Rewrite the entries below as a numbered list, skipping any blank lines and leaving out the pictures.

• DATA RECORDS:
══════

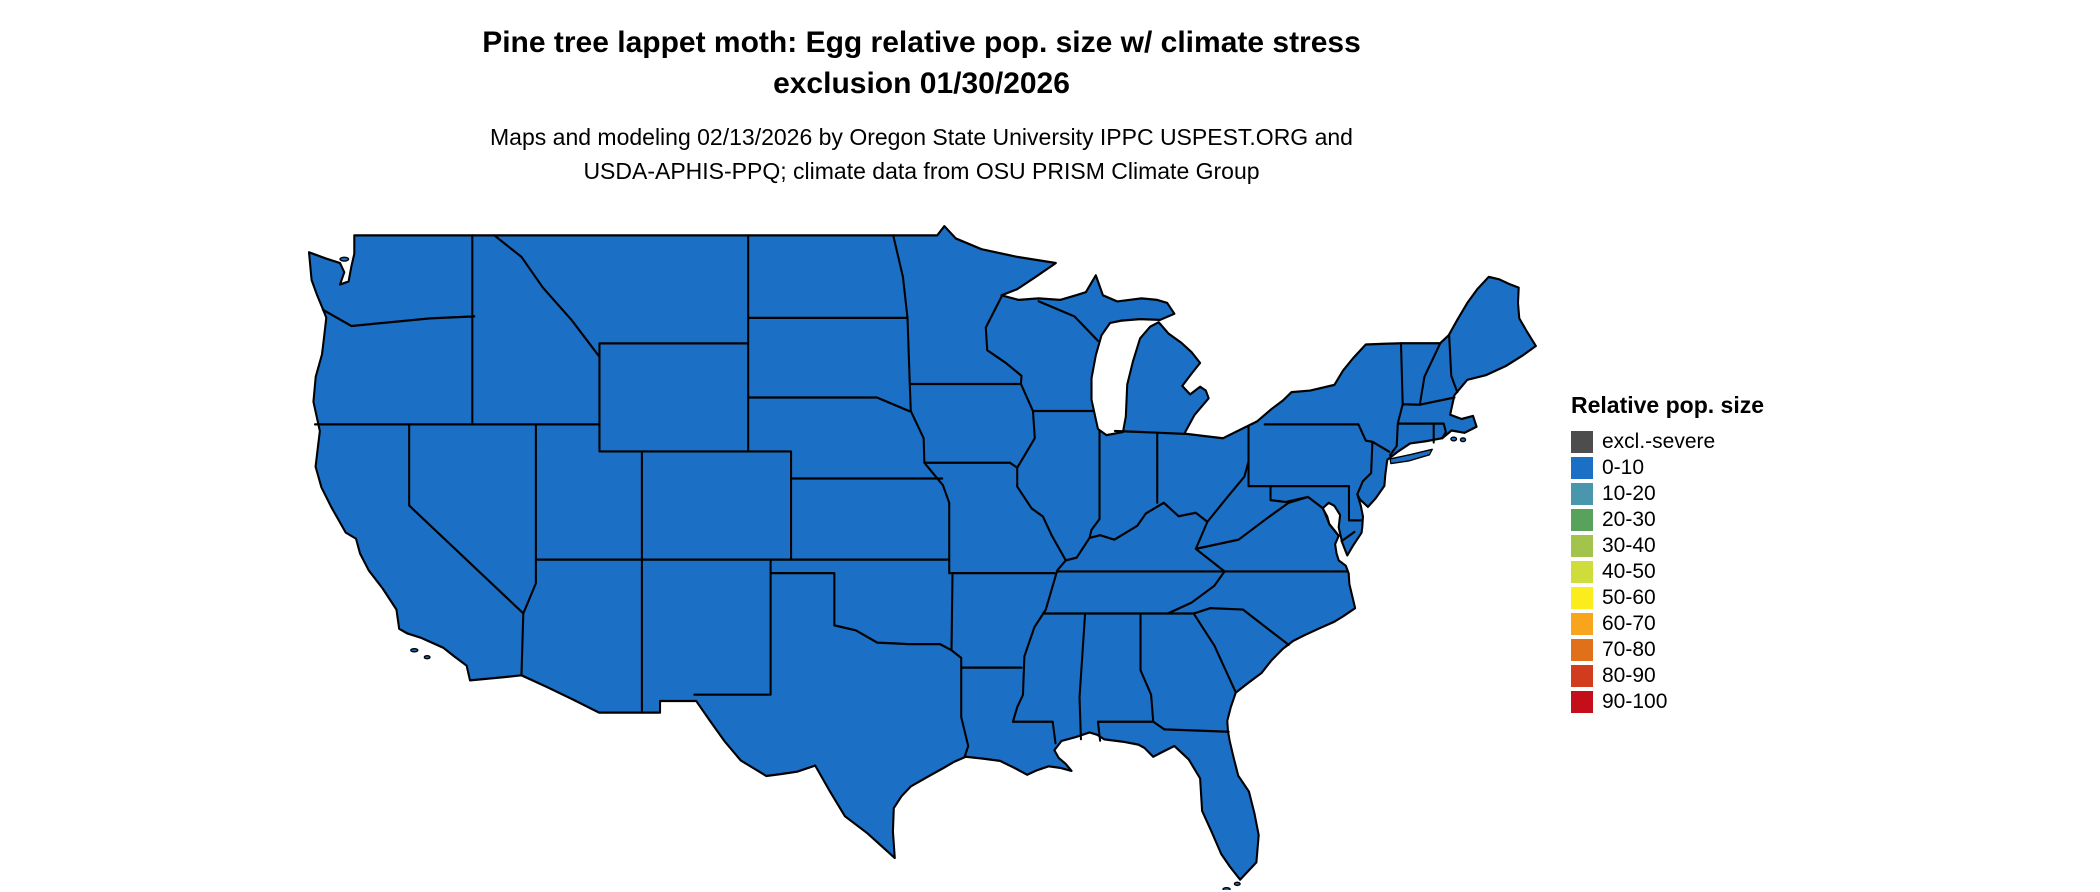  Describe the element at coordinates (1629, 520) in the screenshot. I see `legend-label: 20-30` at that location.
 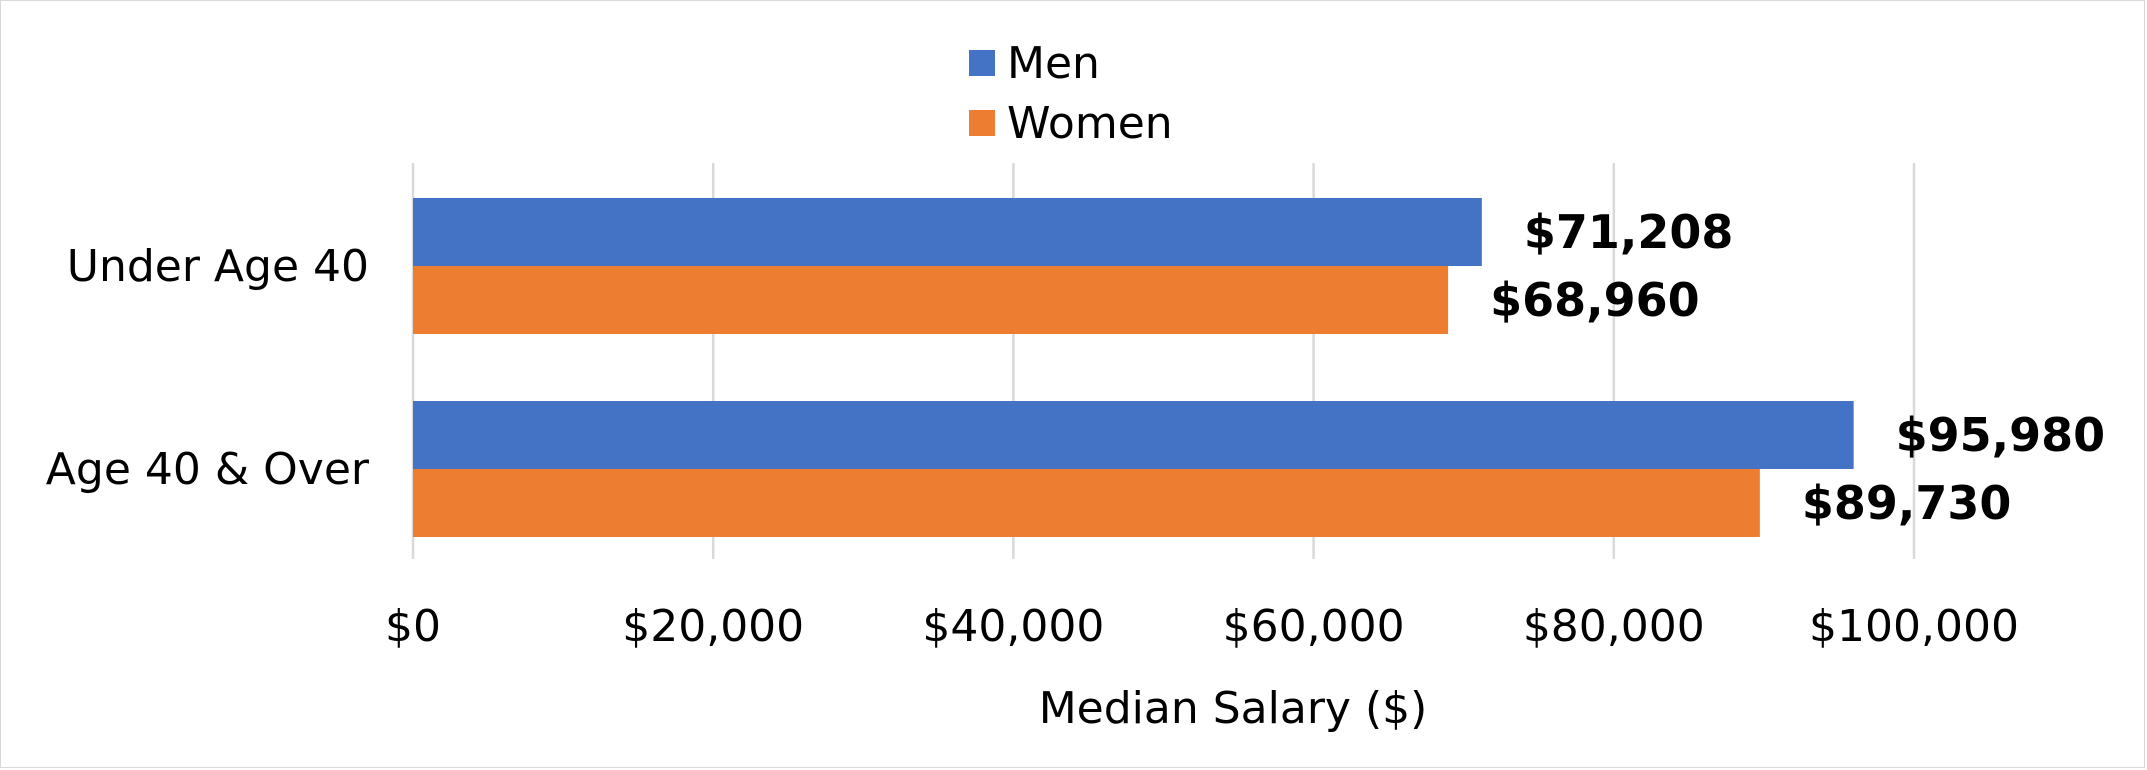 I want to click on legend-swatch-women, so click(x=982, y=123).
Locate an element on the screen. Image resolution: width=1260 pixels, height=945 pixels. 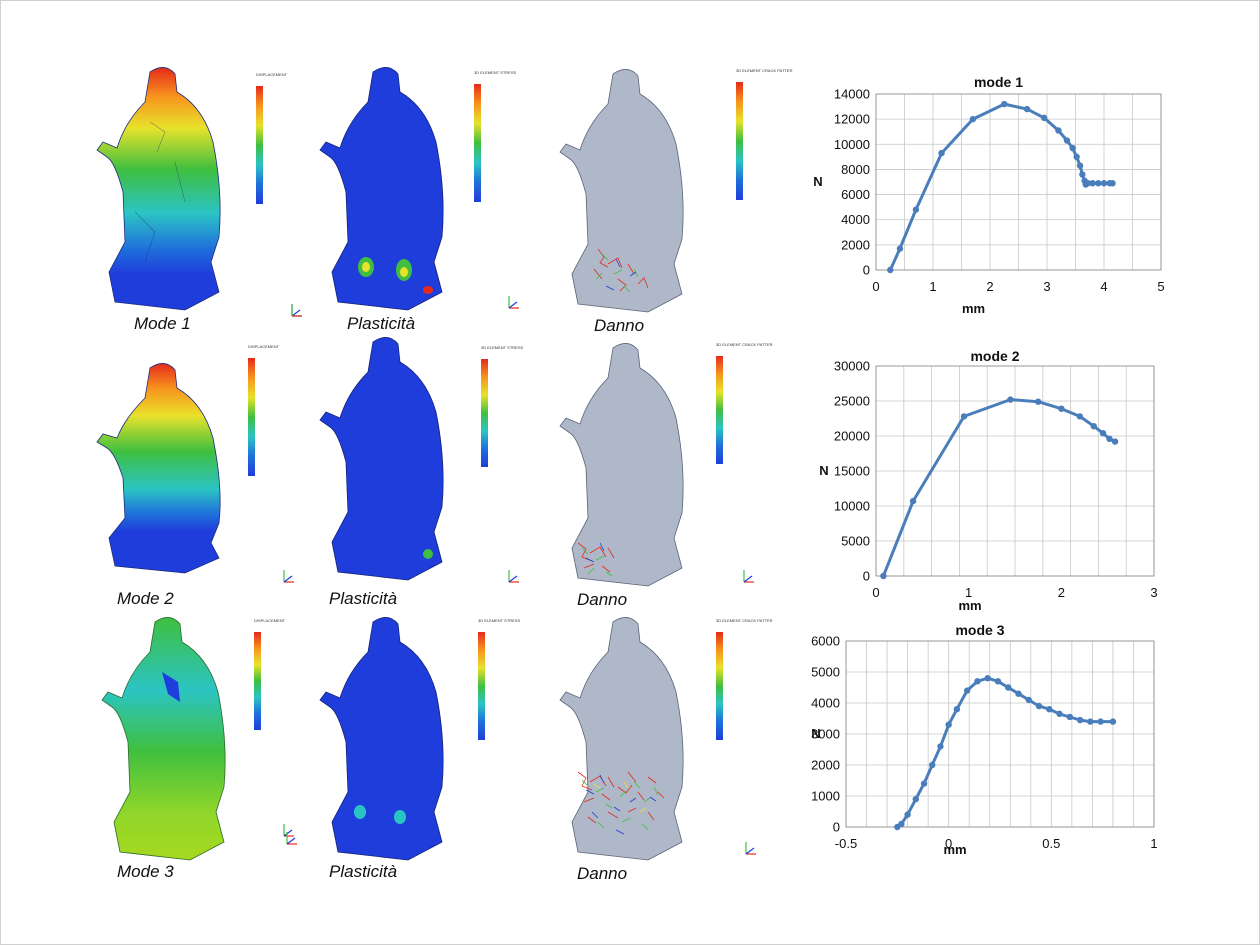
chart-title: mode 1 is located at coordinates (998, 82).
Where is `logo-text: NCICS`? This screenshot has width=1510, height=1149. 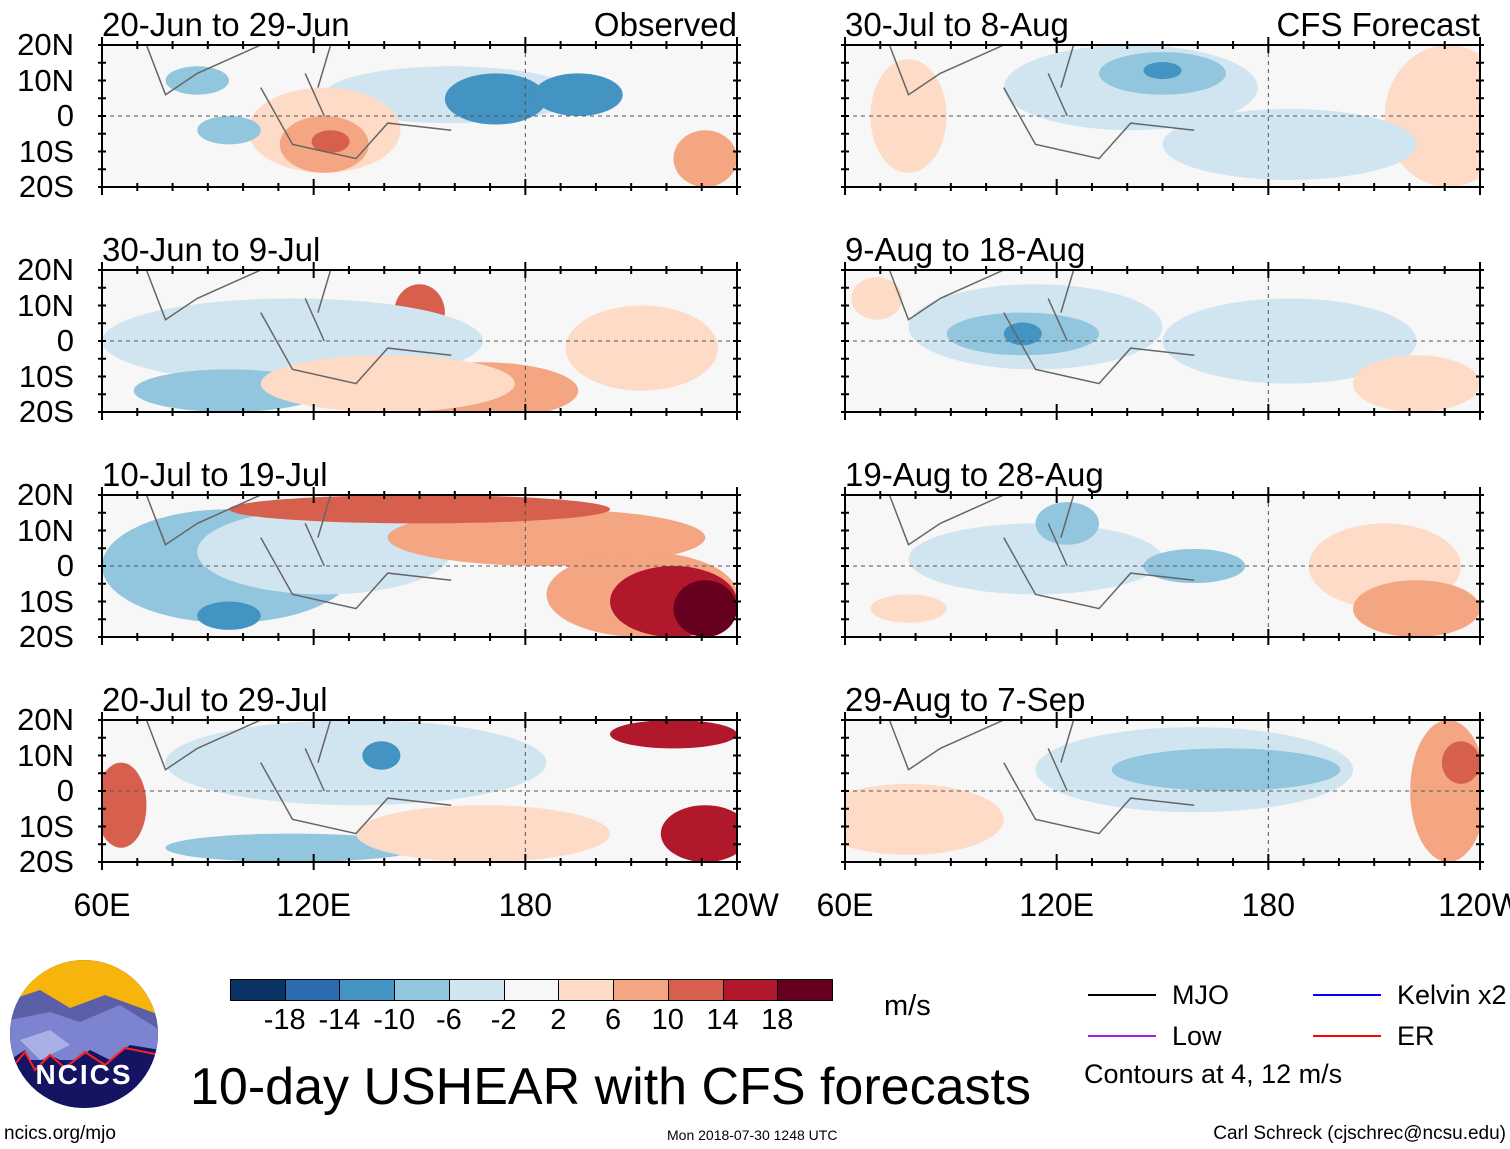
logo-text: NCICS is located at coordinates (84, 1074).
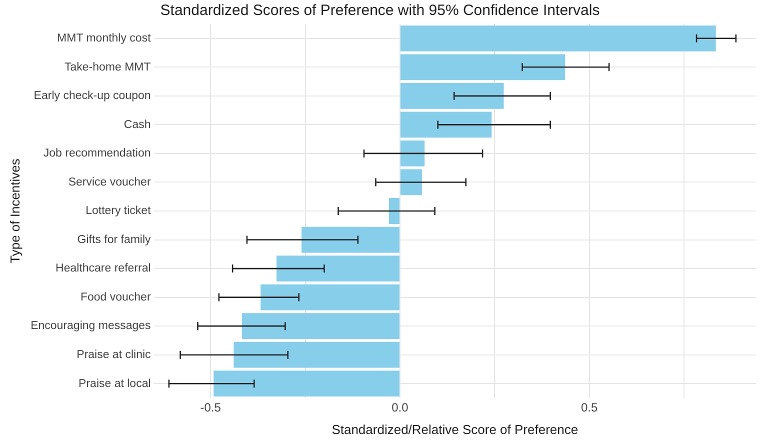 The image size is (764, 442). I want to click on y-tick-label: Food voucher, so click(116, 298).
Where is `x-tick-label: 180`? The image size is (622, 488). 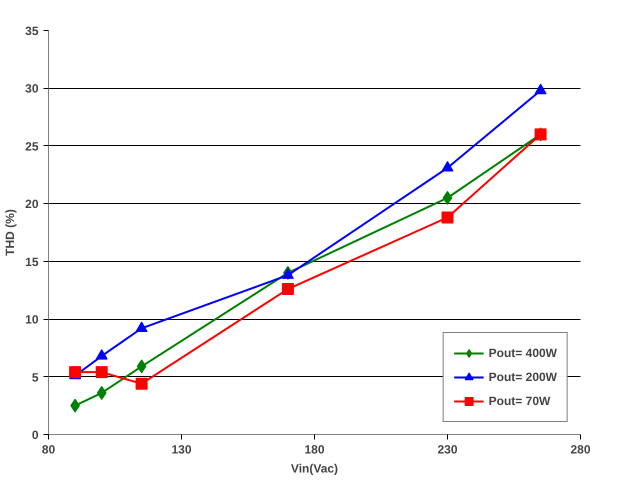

══════

• RESPONSE TO THE TASK:
1.   Describe the element at coordinates (1629, 520) in the screenshot. I see `legend-label: 20-30` at that location.
2.   I want to click on legend-swatch-women, so click(x=982, y=123).
3. Locate an element on the screen. Image resolution: width=1260 pixels, height=945 pixels. 
4. chart-title: mode 1 is located at coordinates (998, 82).
5. Where is `logo-text: NCICS`? This screenshot has width=1510, height=1149. 
6. logo-text: NCICS is located at coordinates (84, 1074).
7.  The image size is (764, 442). I want to click on y-tick-label: Food voucher, so click(116, 298).
8. Where is `x-tick-label: 180`? The image size is (622, 488). 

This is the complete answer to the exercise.